» **Required action**: Under this line sits a listing. Repeat exactly and only its lines from the one holding "The width and" through the one holding "This screenshot has height=379, width=381."; skip pictures.

» **Data shown**:
+--
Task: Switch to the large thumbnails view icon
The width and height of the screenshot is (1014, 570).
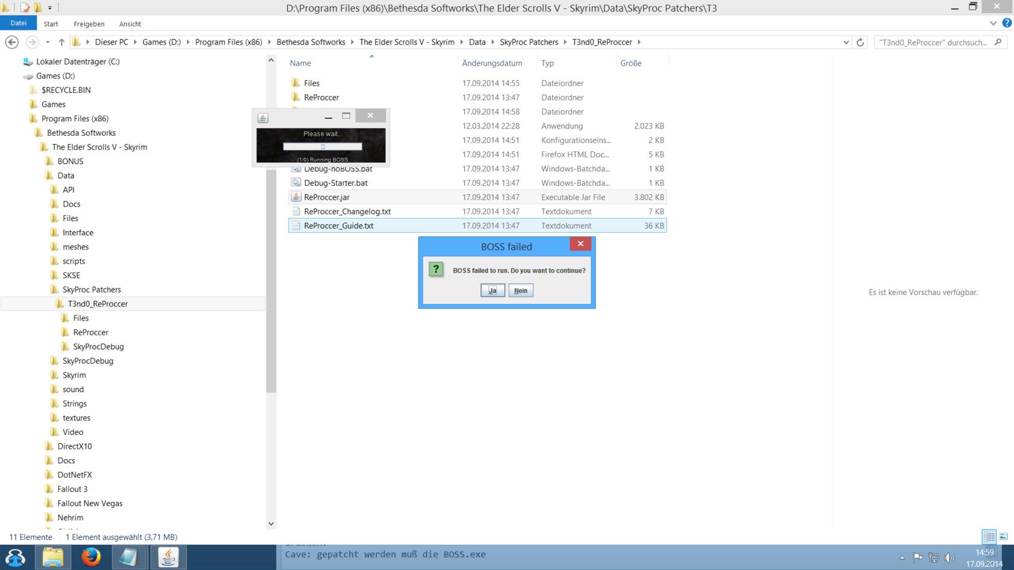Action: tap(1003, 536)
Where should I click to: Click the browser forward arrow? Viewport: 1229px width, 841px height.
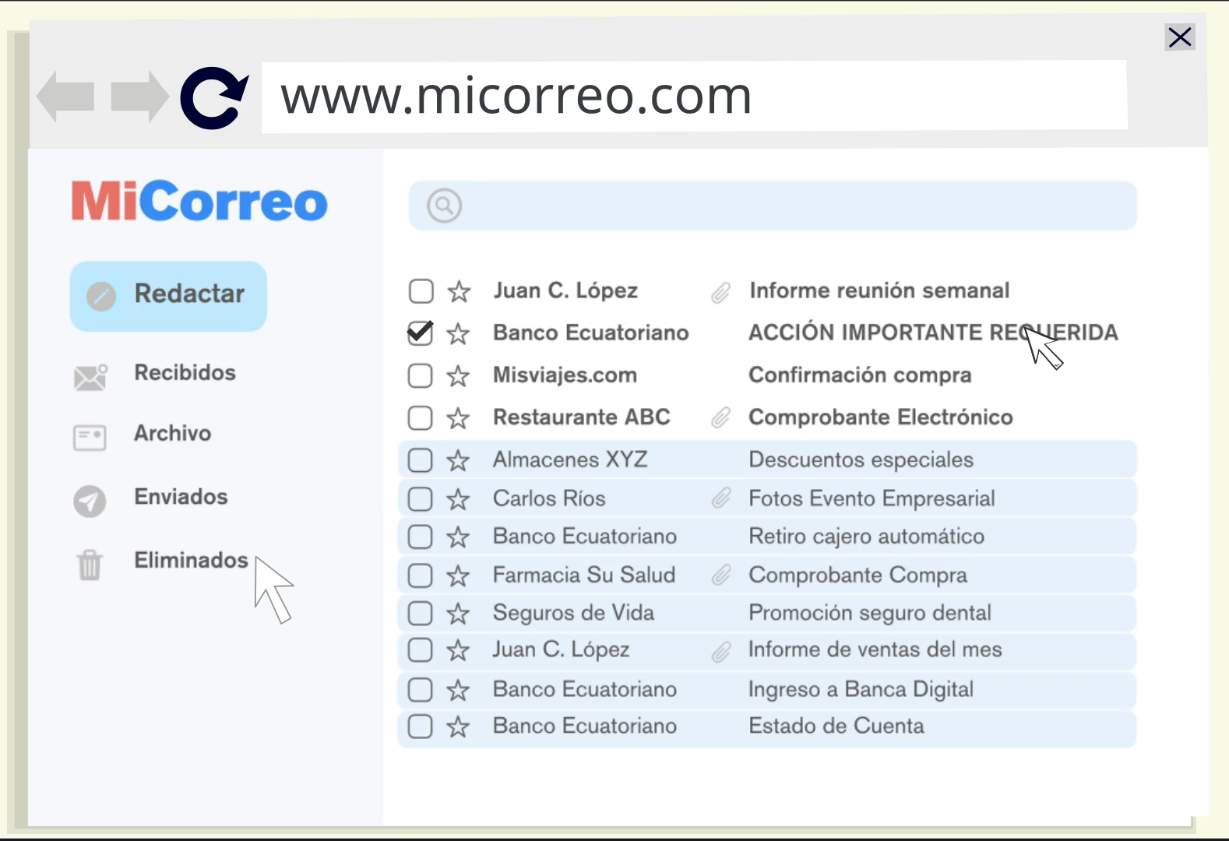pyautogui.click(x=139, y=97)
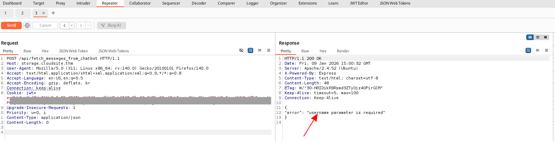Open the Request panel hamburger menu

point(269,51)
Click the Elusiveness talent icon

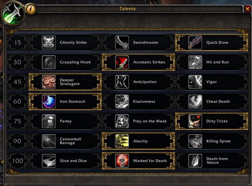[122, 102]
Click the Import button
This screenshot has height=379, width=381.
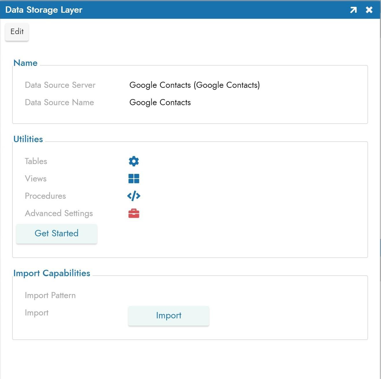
+--
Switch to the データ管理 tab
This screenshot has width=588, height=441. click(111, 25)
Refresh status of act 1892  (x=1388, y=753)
+--
» **Exercise result**:
The width and height of the screenshot is (1014, 570).
Action: tap(1003, 536)
Where should I click to: Click the browser forward arrow? Viewport: 1229px width, 841px height.
pyautogui.click(x=139, y=97)
Open the Request panel hamburger menu

point(269,51)
Click the Elusiveness talent icon

[122, 102]
Click the Import button
This screenshot has height=379, width=381.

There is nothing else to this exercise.